*The task*
Skip every picture. Print each line from the one containing "You are a GUI" through the end of the records below, word for word.

■ ■ ■

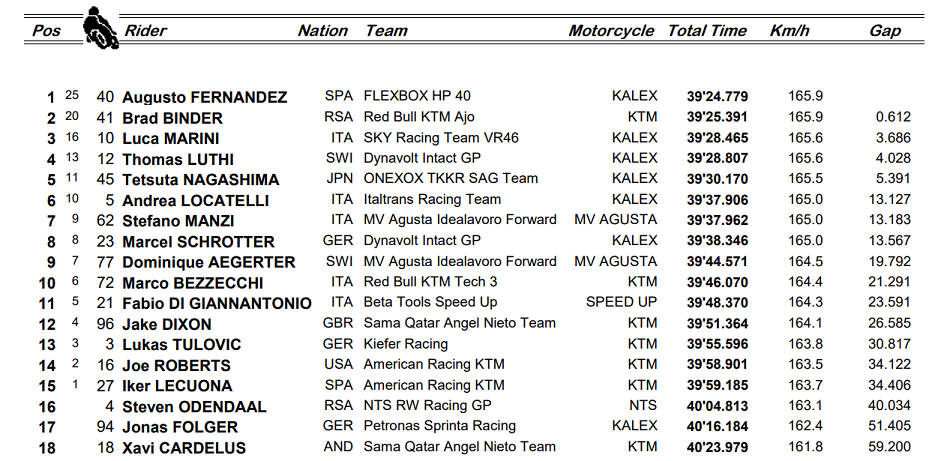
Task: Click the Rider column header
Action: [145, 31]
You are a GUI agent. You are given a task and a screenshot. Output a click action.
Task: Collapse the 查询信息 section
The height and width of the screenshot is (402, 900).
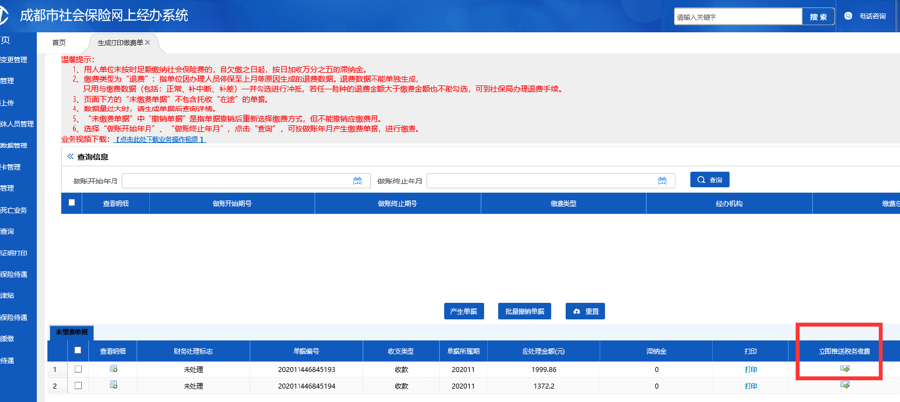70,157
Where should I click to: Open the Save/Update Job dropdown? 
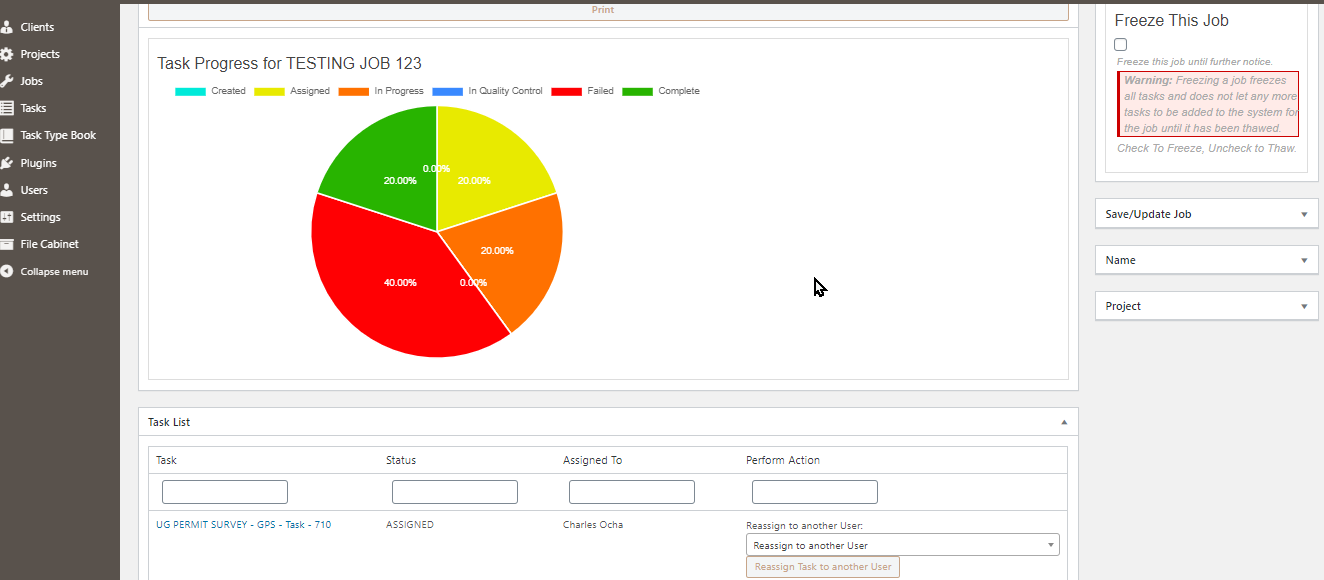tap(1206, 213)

■ ■ ■

*Answer to this task*
You are a GUI agent. You are given a task and a screenshot. Output a click action.
Task: Collapse the 查询信息 section
The height and width of the screenshot is (402, 900).
70,157
Where should I click to: Open the Save/Update Job dropdown? 
tap(1206, 213)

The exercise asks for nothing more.